Comics and cartoons are beginning to spring up as serious media in countries from Egypt to Iran. The article mentions an Egyptian comic magazine, TokTok, that was founded by various artists and graphic designers to illuminate the country’s budding comic scene. From Bank:

As well as publishing new stories, the initiators also want to make a point of informing people about their predecessors in this art form.

This is why the very first edition, which was entirely self-financed, published an article about the illustrator and caricaturist Hegazi, one of the most significant caricaturists of the 1960s, who was known for his drawings about the hardships of the “little man on the street.”

The creators of TokTok are particularly keen for people to understand that their art did not develop out of nowhere, that it is not simply copying Western models, but is clearly rooted in a domestic tradition.

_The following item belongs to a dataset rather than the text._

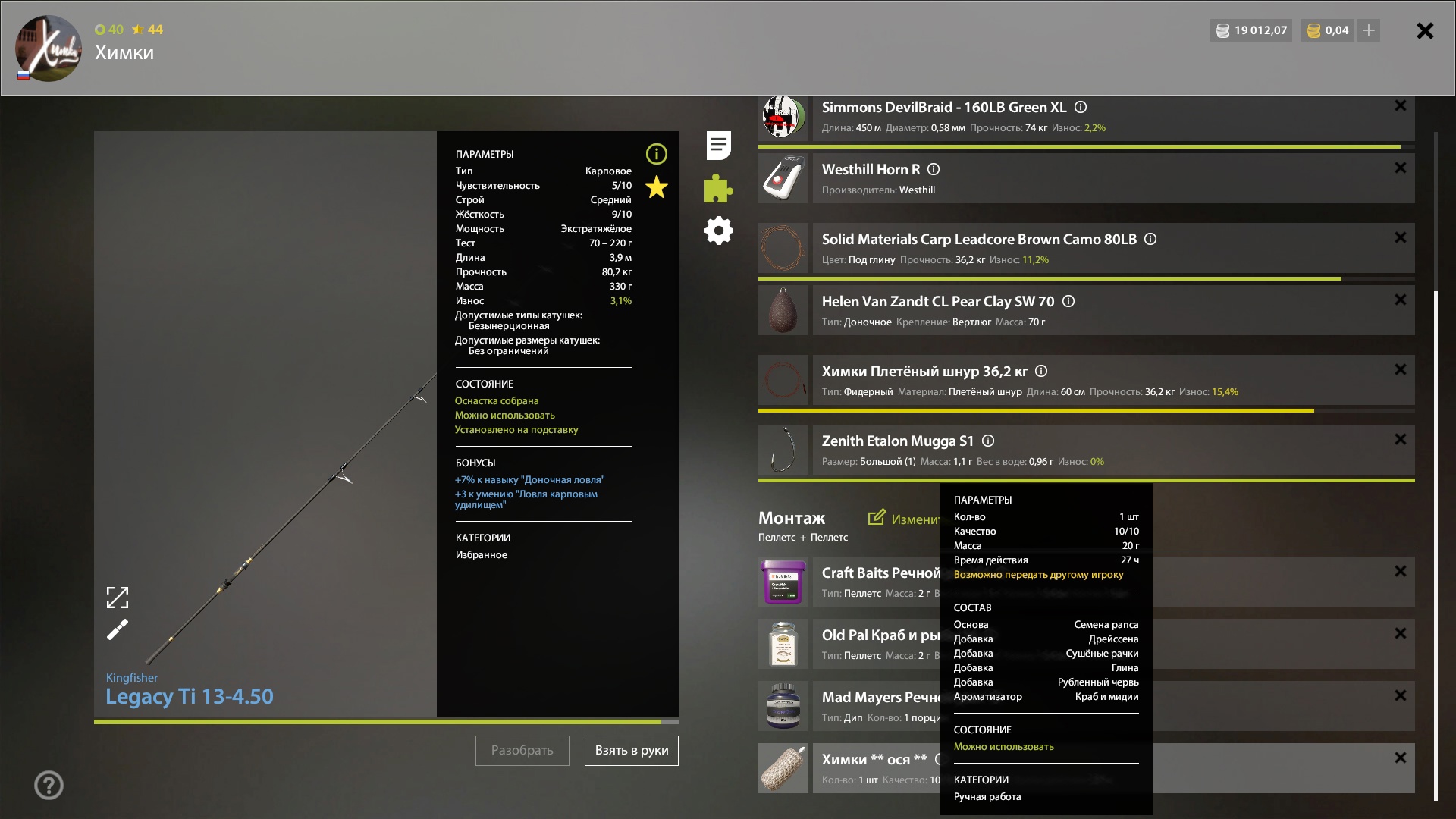
Task: Click the Craft Baits pellet jar thumbnail
Action: (783, 582)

Comics are also being used in Arab nations as an outlet to criticize corrupt figureheads and governments. Another related article on Qantara.de describes the Iranian graphic novel Zahra’s Paradise. The graphic novel, created by anonymous artists A Mir and Khalil, criticizes the brutality and political corruption that pervaded the 2009 protests against elections in Iran. (For the full article by Marian Brehmer (translated by Aingel Flanagan), click here.)

Furthermore, political cartoonist Ali Ferzat has been a bastion of anti-censorship and political criticism in Syria and “…has no intention of letting the censors keep him down,” despite being violently attacked and injured by Syrian authorities, according to an article on IndexOnCensorship.org by Malu Halsa. The website was founded as a forum for reporting, analysis, and discussion of free expression issues.

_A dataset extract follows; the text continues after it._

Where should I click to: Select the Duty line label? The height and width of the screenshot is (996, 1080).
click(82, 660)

From Halsa’s article, entitled Creative Dissent in Syria“:

Three months before the start of the Syrian revolution in March last year, Ali Ferzat broke with his own satirical convention: he stopped using symbolism in his cartoons to criticize the regime and began to target identifiable individuals, including the president himself. He describes the shift as pushing through “the barrier of fear.” The first cartoon in Ferzat’s new series showed President Bashar al Assad agitated at seeing the traditional day of mass demonstrations against the regime, Friday, marked on a wall calendar. Another had him hitching a lift from Gaddafi making his own getaway in a car. The third featured the “chair of power,” one of Ali Ferzat’s iconic symbols, with the springs popping out of the cushion and Bashar hanging onto its arm.

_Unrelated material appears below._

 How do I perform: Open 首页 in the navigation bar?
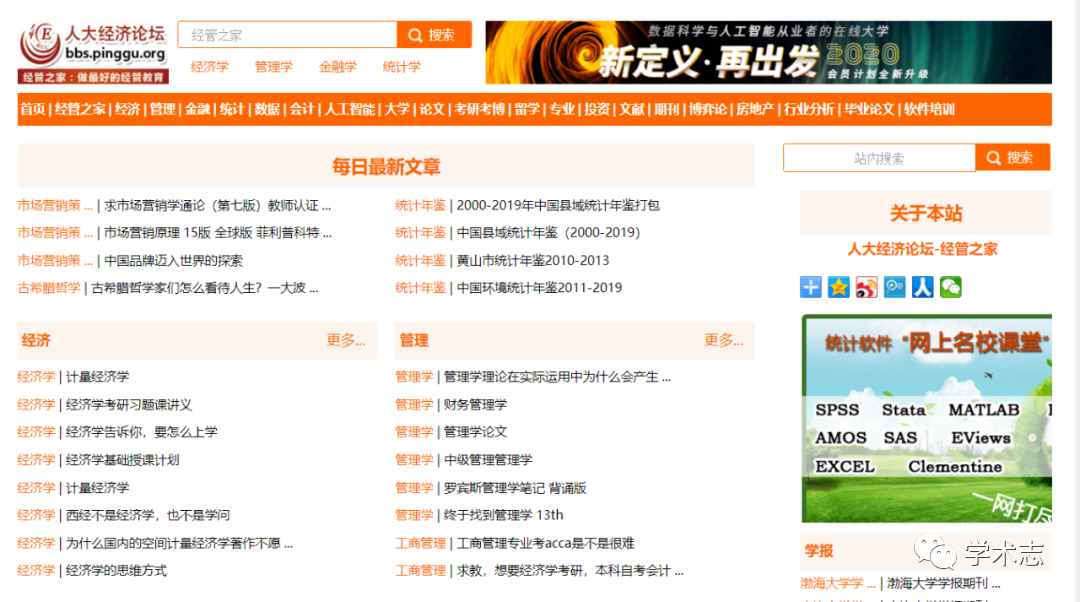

Drawing the president, Ferzat admits, was a personal and political breakthrough — if not foolhardy. “It is quite suicidal to draw someone who is considered a godlike figure for the regime and the Ba’ath party, but still I did it and people respected that courage and started carrying banners with caricatures in the protest to show how they feel about things.”

Ferzat must have anticipated that his actions might lead to violent repercussions. Last August, pro-regime forces viciously assaulted him and broke both his hands. During the attack, one of the assailants yelled at him, “Bashar’s shoe is better than you.” Article 376 of the Syrian penal code makes it an offence to insult or defame the president, and carries a six-month to three-year prison sentence.

Other forms of harsh persecution, suppression by intimidation, and censorship have been prevalent in Arab nations, in contrast to changing ideals, ousting and transitioning of governments, and the renaissance and public acceptance of comics and cartoons.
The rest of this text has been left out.